EXTRAIT FOURNI>
>>>

À LA RECHERCHE DE THÉOPHILE

Par Richard H. ANDERSON
article paru dans les Dossiers d'Archéologie, Décembre 2002-Janvier 2003

Lorsqu'on réalise que les données disponibles pour l'identification du "très excellent Théophile" sont rares, la salutation et le style d'écriture de l'auteur deviennent alors des indices précieux pour déterminer le public auquel l'évangile de Luc est destiné. En utilisant les faits rassemblés dans Flavius Joseph, un ossuaire inscrit, l'onomastique et une analyse du style écrit de l'auctor ad Theophilum, nous identifierons le très excellent Théophile avec un personnage historique connu. Ce qui a été considéré comme une affirmation radicale faite par Johannes Weiss en 1892 constituera les prémices de cette recherche. Weiss reconnaissait que les idées devaient être exprimées dans des termes qui soient intelligibles pour leur public.

<<<

EXTRAITS DU CORPUS>
>>>

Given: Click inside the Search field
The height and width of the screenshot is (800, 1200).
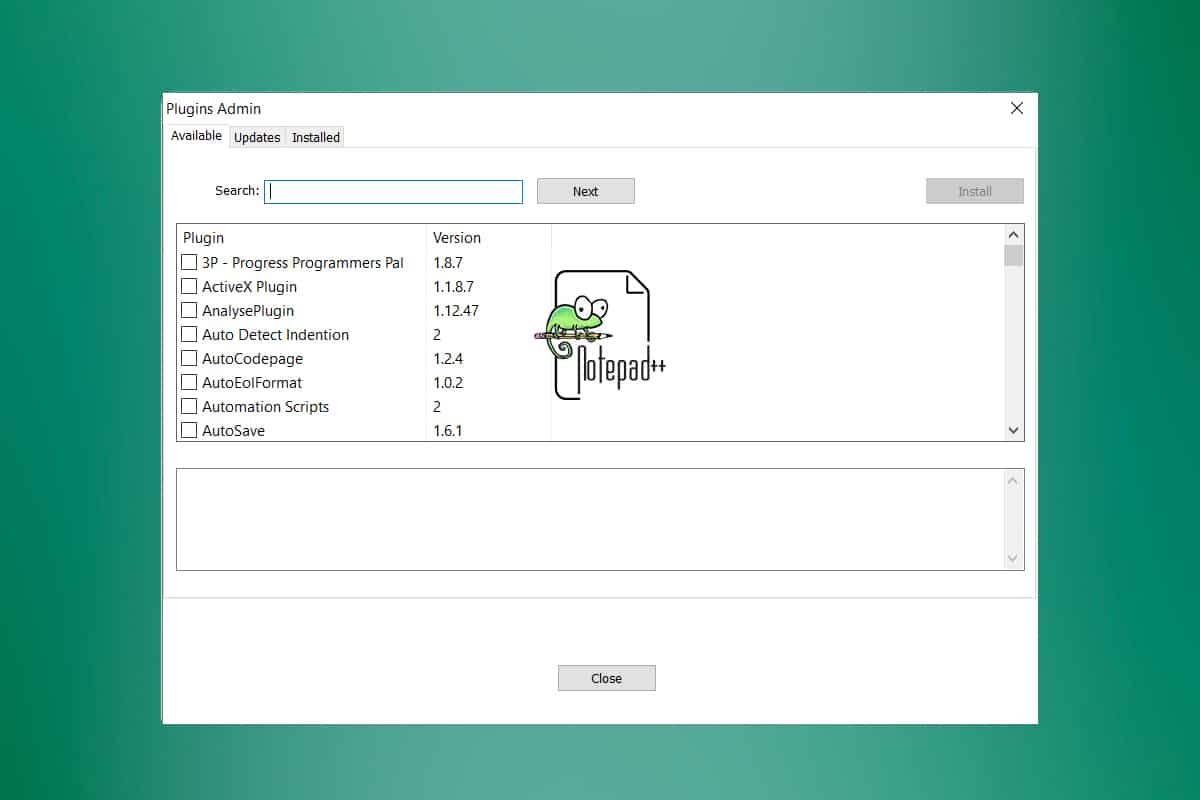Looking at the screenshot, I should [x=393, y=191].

<<<
>>>

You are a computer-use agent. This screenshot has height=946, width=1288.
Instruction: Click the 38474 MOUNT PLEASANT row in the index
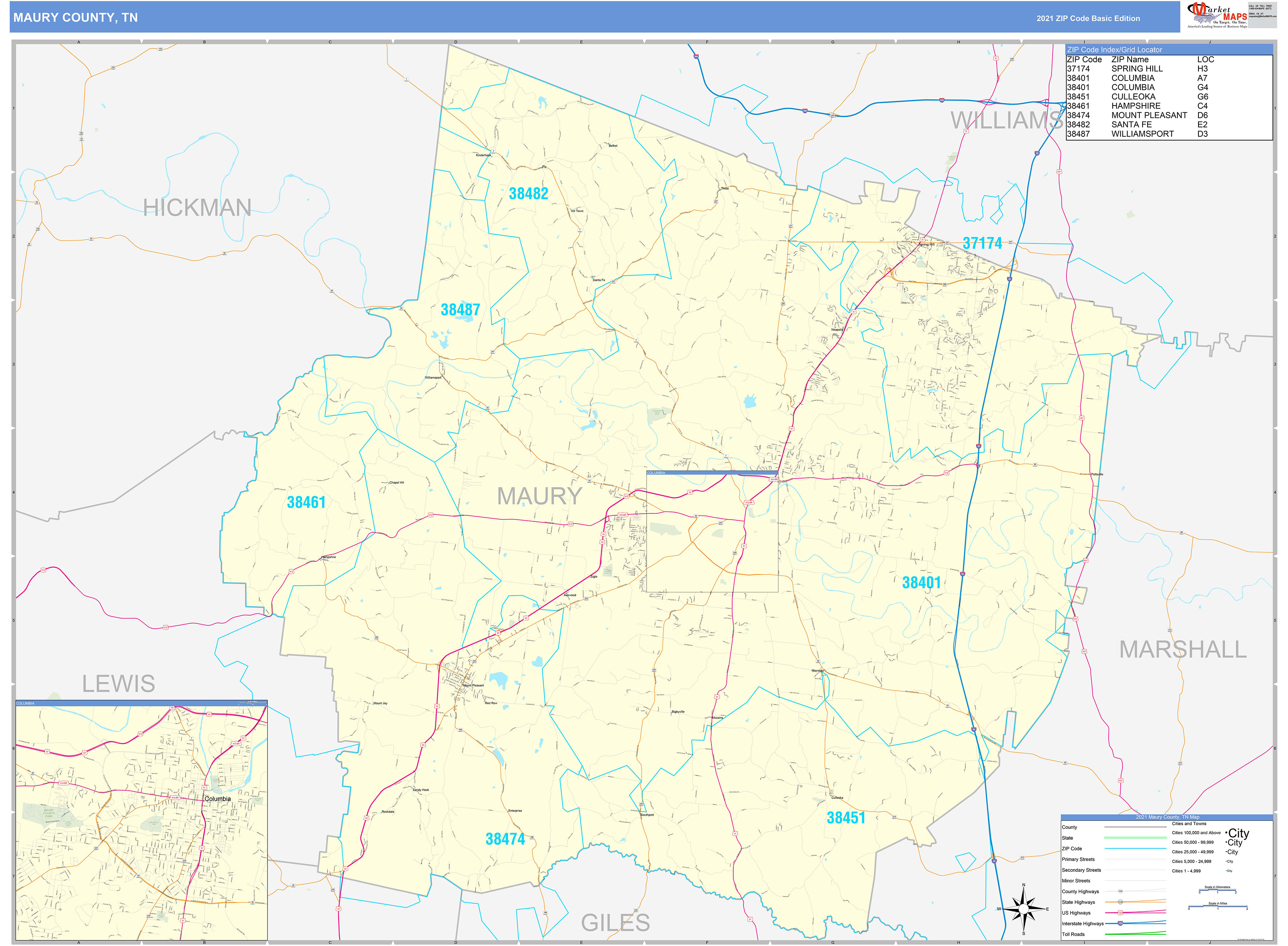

<<<

TÂCHE> Recopiez intégralement l'extrait consacré à la recherche de Théophile. Les items n'ont aucun lien avec l'extrait.

RÉPONSE À LA TÂCHE>
À LA RECHERCHE DE THÉOPHILE

Par Richard H. ANDERSON
article paru dans les Dossiers d'Archéologie, Décembre 2002-Janvier 2003

Lorsqu'on réalise que les données disponibles pour l'identification du "très excellent Théophile" sont rares, la salutation et le style d'écriture de l'auteur deviennent alors des indices précieux pour déterminer le public auquel l'évangile de Luc est destiné. En utilisant les faits rassemblés dans Flavius Joseph, un ossuaire inscrit, l'onomastique et une analyse du style écrit de l'auctor ad Theophilum, nous identifierons le très excellent Théophile avec un personnage historique connu. Ce qui a été considéré comme une affirmation radicale faite par Johannes Weiss en 1892 constituera les prémices de cette recherche. Weiss reconnaissait que les idées devaient être exprimées dans des termes qui soient intelligibles pour leur public.